[Stored items]
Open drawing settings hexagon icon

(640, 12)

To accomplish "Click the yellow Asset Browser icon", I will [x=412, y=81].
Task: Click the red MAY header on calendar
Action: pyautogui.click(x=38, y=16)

Problem requirements: Repeat every record exactly, so that nothing is lost or altered.

Solution to this exercise:
Open drawing settings hexagon icon

(640, 12)

To accomplish "Click the yellow Asset Browser icon", I will [x=412, y=81].
Task: Click the red MAY header on calendar
Action: pyautogui.click(x=38, y=16)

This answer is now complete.